• CONSEGNA: Trascrivi dal testo sulla decrescita il passo che va da "E’ il criterio-base" fino a "pratica, di ritrovare." compreso.

• ESTRATTO DELLA FONTE:
|---|

Credo che il punto con la decrescita sia quello di mettersi su un piano diverso fin dall’inizio e di farlo a partire dal fallimento manifesto delle ideologie dei modelli proprie della Modernità, proprie di una visione astrattista, positivista, con velleità di poter “scientificare” e pianificare tutto. E’ a partire dalla capacità di distinguere tra la nostra capacità di immaginare categorie e modelli e la nostra capacità (ben più modesta) di fare qualcosa di reale che dobbiamo partire. E dalla nostra attuale urgenza di farlo qualcosa di reale, soprattutto per quanto riguarda le nostre vite.
Mi sembra dunque che il messaggio della decrescita si ponga e si proponga su un piano molto pratico, concreto e diretto. Non che non ci sia anche molta filosofia da farci su, volendo. Ma il punto è mettere direttamente in pratica una serie di comportamenti virtuosi che, moltiplicati per tutte le persone (e gruppi di) che li vorranno applicare, possono effettivamente cambiare le sorti del mondo - così come sono le scelte (o non-scelte) di molti che lo stanno spingendo dove sta andando.
Se partiamo da migliaia di comportamenti individuali, di individui che hanno in mente dei valori ed una direzione (la quale non può stare altro che nel futuro, dato che noi viviamo oggi) - ma che sono pure inevitabilmente condizionati dal presente e dal passato che lo ha creato - ciò che ne risulterà sarà quello che saremo capaci di creare ed avrà poco senso stare ad analizzare se, come ingredienti di base all’origine, ci stiamo mettendo più o meno di ciò che può essere etichettato come “progressista” o “reazionario”. Queste sono targhe che appartengono ad un’ottica finita. E finita in quanto è manifestamente non in grado di immaginare vie d’uscita ai vicoli ciechi che ha imboccato.
Credo che non sia interesse del movimento della decrescita (ed ancor meno delle persone che ai suoi contenuti si ispirano) delineare sistemi sociali ideali a cui puntare, ma spingere perché una serie di comportamenti concreti (certo a partire da una precisa consapevolezza) si diffondano e siano riconosciuti sempre di più come praticabili e credibili.
La semplicità delle cose pratiche alla portata di tutti.
La forza delle scelte coerenti e personali.
Se abbiamo un orizzonte a cui riferirci, io credo, non può essere che quello della Natura nei suoi modi di funzionamento fondamentali. Ciò che è con essa compatibile, sostenibile, o meno, è dato dagli ecosistemi, dalle loro funzioni biologiche; la capacità limitata di sopportazione di questi è un fatto, non è un’opinione di destra o di sinistra: non appartiene al passato o al futuro, ma ad un presente su scala cosmica (o, almeno, planetaria): così lungo da essere, per noi umani, eterno.
E’ il criterio-base di un (buon)senso della misura, di un’armonia tra noi e il mondo a cui apparteniamo che dovrebbe restare ad ispirarci oggi che tutte le nostre creazioni teoriche (dalle velleità prometeiche cultura-centriche) sono crollate e che le loro conseguenze pratiche stanno per trascinarci nel loro fallimento.
La decrescita, in fin dei conti, è un fatto di buon senso, di senso della misura, di una basilare saggezza perduta che ognuno di noi può cercare, nella pratica, di ritrovare.
E’ nel fare queste scelte, a partire dal mettere al primo posto il senso della misura insito nella Natura, dalle circostanze concrete in cui per questa via si troverà, dai limiti che questa gli porrà ed il senso che proprio in questi limiti troverà, che ognuno di noi a suo modo, credo, potrà trovare quella giusta miscela di cosiddetto “pre-moderno” e cosiddetto “post-moderno” con cui realizzerà un nuovo presente.

|---|

• VOCI ELENCATE:
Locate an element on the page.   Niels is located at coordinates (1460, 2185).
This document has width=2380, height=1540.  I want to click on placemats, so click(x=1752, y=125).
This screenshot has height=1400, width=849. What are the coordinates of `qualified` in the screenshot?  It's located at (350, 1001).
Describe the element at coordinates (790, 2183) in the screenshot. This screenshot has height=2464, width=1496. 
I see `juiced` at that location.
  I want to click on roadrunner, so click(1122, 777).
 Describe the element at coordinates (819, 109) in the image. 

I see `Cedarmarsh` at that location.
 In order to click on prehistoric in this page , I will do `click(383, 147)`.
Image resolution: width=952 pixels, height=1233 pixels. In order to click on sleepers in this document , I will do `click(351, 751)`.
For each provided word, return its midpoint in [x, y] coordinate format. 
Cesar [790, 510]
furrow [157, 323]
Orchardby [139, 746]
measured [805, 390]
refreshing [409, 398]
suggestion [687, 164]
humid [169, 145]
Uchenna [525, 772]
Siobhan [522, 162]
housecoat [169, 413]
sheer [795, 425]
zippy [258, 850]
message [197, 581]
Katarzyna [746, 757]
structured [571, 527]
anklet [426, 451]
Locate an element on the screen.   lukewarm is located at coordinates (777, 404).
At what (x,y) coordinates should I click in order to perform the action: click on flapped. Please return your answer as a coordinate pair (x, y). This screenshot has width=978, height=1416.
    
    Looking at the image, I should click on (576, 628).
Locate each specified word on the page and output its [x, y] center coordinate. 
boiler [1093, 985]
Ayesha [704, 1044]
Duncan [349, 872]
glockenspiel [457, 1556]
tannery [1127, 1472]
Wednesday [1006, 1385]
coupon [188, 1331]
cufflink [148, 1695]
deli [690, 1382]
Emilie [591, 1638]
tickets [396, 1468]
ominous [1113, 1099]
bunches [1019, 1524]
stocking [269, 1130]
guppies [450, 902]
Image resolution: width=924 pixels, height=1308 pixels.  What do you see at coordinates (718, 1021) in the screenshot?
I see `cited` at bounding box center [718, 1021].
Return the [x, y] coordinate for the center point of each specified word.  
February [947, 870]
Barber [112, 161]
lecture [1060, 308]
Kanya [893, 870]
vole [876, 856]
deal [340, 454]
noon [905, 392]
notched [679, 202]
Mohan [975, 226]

|---|

• RISPOSTA:
E’ il criterio-base di un (buon)senso della misura, di un’armonia tra noi e il mondo a cui apparteniamo che dovrebbe restare ad ispirarci oggi che tutte le nostre creazioni teoriche (dalle velleità prometeiche cultura-centriche) sono crollate e che le loro conseguenze pratiche stanno per trascinarci nel loro fallimento.
La decrescita, in fin dei conti, è un fatto di buon senso, di senso della misura, di una basilare saggezza perduta che ognuno di noi può cercare, nella pratica, di ritrovare.